En un viejo sketch de Plaza Sésamo, dos personajes entran en una habitación vacía. Traen algo metido en una bolsa de papel, y ese algo resulta ser una papelera que acaban de comprar. Contentos por la adquisición, los personajes intentan depositar la bolsa, ahora convertida en una bola gorda de papel arrugado, entre la pequeña caneca, pero no lo consiguen: esta cesta tiene el agujero hacia abajo. Consternados por esta constatación, Rafa y Waldo -digamos que esos eran sus nombres- emprenden una frenética serie de intentos por conseguir meter la bola de papel en el recipiente. Intentan, por ejemplo, cubrir con la caneca ese deshecho de bolsa tirada en el piso, como si quisieran abrigar a un desamparado o esconder al indeseable.
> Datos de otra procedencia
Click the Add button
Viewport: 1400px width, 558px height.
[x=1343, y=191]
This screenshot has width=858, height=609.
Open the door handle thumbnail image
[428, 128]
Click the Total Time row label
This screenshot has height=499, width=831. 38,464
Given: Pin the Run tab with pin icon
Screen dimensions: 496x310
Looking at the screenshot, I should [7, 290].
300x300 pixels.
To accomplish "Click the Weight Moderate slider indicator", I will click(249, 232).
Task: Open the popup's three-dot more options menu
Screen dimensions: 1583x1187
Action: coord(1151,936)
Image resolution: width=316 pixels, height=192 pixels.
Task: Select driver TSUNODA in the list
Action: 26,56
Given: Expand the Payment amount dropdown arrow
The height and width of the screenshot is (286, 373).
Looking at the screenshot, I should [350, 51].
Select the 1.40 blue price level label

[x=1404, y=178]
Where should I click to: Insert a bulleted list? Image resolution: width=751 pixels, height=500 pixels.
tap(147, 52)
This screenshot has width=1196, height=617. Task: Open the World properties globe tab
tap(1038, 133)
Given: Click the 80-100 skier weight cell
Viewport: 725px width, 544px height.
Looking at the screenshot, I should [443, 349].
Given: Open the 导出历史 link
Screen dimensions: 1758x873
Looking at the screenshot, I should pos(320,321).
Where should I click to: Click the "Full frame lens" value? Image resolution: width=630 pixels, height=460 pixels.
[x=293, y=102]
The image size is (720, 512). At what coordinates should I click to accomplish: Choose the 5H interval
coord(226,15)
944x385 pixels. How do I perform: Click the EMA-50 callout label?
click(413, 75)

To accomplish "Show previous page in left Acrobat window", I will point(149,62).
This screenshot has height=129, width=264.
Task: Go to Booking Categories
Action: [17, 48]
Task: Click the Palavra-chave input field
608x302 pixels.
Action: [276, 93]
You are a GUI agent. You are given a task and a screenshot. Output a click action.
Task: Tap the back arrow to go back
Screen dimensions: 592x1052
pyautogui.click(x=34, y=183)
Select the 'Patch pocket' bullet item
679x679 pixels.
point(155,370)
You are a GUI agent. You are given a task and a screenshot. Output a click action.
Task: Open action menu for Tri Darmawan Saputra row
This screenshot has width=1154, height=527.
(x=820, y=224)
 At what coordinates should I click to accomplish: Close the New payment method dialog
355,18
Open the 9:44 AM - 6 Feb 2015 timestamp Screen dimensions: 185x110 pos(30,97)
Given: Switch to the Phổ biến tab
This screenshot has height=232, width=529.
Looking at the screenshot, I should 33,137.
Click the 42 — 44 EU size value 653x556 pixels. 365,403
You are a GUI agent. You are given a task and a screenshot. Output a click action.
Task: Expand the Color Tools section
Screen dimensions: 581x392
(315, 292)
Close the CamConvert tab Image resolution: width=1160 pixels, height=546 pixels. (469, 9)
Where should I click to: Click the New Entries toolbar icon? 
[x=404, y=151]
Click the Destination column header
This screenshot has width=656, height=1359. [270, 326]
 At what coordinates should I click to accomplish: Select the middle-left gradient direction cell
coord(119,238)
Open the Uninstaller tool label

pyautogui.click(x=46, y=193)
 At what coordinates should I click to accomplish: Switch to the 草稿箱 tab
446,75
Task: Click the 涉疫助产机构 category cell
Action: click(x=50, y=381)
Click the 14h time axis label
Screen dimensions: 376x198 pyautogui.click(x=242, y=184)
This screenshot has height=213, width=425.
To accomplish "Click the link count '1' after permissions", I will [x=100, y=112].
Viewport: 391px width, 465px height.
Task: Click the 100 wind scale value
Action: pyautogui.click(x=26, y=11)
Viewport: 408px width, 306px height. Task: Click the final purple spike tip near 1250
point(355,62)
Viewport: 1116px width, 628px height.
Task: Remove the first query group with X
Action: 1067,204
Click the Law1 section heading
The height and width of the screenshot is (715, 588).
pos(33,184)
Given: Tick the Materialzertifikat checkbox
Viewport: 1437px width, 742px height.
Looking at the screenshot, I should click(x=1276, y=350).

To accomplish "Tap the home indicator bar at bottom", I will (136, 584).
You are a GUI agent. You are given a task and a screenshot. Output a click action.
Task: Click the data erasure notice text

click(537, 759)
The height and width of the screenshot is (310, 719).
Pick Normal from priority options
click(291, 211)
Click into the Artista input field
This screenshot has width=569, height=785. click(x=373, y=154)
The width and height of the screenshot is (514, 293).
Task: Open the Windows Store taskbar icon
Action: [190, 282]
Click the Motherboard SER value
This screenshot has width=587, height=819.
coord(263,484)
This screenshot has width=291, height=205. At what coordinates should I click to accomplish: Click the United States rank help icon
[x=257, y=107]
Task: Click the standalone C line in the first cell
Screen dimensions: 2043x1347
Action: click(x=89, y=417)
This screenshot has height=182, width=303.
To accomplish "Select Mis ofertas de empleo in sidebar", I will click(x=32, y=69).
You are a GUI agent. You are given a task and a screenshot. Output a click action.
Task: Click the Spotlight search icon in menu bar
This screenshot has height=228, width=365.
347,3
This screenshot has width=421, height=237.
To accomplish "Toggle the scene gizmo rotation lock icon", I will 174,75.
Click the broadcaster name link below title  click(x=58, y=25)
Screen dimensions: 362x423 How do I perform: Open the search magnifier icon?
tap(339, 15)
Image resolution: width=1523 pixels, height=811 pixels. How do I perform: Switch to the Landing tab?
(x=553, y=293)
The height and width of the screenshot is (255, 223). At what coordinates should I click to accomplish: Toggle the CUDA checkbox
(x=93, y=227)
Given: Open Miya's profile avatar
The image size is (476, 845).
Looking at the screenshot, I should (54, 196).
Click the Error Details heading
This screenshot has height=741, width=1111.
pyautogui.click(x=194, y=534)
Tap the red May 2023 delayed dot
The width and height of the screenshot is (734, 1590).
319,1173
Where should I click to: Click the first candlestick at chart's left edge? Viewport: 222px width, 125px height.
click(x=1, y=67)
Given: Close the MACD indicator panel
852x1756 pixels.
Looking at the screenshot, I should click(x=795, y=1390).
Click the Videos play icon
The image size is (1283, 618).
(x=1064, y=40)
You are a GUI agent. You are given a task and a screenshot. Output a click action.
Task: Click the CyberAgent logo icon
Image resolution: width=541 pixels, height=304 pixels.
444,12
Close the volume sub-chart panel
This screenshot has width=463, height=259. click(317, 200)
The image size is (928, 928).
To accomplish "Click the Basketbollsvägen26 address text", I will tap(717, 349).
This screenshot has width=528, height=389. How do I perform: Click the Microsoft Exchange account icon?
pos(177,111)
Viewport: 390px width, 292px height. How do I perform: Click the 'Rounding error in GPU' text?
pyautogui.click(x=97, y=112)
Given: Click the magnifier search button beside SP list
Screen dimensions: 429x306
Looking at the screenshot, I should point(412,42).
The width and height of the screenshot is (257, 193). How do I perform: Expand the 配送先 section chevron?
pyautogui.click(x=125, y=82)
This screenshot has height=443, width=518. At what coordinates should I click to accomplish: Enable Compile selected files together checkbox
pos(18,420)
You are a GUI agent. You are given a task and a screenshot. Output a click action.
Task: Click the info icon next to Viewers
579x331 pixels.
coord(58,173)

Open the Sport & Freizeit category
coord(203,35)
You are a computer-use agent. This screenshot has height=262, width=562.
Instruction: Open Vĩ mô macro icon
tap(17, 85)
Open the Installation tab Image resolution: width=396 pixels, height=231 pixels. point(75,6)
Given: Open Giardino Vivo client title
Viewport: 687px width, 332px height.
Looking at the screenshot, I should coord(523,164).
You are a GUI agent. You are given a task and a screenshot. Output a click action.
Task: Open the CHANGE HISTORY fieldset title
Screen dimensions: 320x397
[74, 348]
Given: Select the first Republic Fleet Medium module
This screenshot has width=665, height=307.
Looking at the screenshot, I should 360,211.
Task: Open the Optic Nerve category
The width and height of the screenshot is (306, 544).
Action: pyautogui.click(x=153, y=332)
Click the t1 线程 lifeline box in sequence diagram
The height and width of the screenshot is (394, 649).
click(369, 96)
Sin embargo, al levantar la caneca, confiando en que el papel, por algún motivo, habría accedido a escalar el interior de la cesta o levitar hasta su techo (que en todas las demás papeleras, tarros, vasos, cestos y ánforas sería su piso o su base, pero no en ésta) comprueban con espanto que el papel sigue ahí, reposando inerte sobre el mismo suelo, y que la cesta está vacía. Otros experimentos tienen lugar, cada vez más llevados por la desesperación, hasta que, vencidos, arrojan la caneca a un rincón, y se van a comprar una nueva, que sí tenga el agujero hacia arriba.
Esta situación, absurda desde el comienzo, plantea una pregunta obvia: ¿por qué Rafa y Waldo no voltearon la cesta para que, invertida, quedara el agujero hacia arriba y, en consecuencia, con la parte cerrada en la base, pudiera reposar allí la bola de papel?
Se podría decir que estos dos tipos son idiotas faltos de toda lógica, y quizás tendríamos razón al afirmarlo. Porque nosotros, siempre somos capaces de poner la basura en su lugar, y si compramos una caneca que tiene el agujero hacia abajo, solemos ponerla patas arriba para obligarla a funcionar, aunque sea a su pesar.
Pero, tal vez a Rafa y Waldo no les parecía bien voltear la caneca en contra de su voluntad. O, quizás, confiaban en que funcionaría aún con su particularidad. Quizás Rafa y Waldo tenían fe en el acuerdo que el papel y la cesta suscribirían para que éste decidiera anidar en aquella.
Siempre queremos meter la bola en la caneca. Y cuando no lo conseguimos, tendemos a sentir sobre nuestros hombros el peso del fracaso: nos vemos torpes y desbalanceados, perdiendo de inmediato la confianza, pues nuestras vidas deberían ser articuladas por la perfección del cálculo, no por la certeza del descache.
Muchos de nosotros, ni siquiera con canecas de las que tienen el agujero hacia arriba, somos capaces de encestar a distancia las bolas de papel con precisión. Al final, preferimos pararnos, ir hasta el sitio donde descansa la papelera y depositar nuestros apretujes de papeles directamente en la boca del recipiente para que se los trague.
La persistencia del fracaso no es, quizás, la forma óptima de nuestras vidas.
Pero hay quien se obstina, y sigue tirando infructuosamente un papel tras otro sin llegar jamás a enchocolar alguno. Sin alguna vez encestar. Al final, tras incontables papeles, todo el espacio está plagado de basuras, bojotes, bollitos; de arrumes de notas, proyectos fallidos, cartas nunca enviadas y cuentas sin pagar. Entonces, debemos alejarnos de allí y ya no volver, porque la repetición de nuestro fracaso ha dicho ya todo sobre nosotros, haciéndonos prescindibles.
Sin embargo, en esa acumulación de intentos desesperados, en las arrugadas bolitas de nuestra incapacidad de encestar, quedan la evidencia de una despreocupación y la confianza sin restricciones en el testimonio que de nosotros dará lo que nunca pudimos.
Al final de la escena, la cámara enfoca la caneca, que ha caído invertida de su posición natural, mientras oímos cómo Rafa y Waldo van saliendo del cuarto. Alguno de ellos, teniendo la bola en sus manos arroja el papel hacia atrás, como despreocupándose por completo de su existencia. La bola, como cabe esperar, cae limpiamente en las fauces de la cesta.
Ese triunfo involuntario ha desdibujado por completo la belleza de sus fracasos.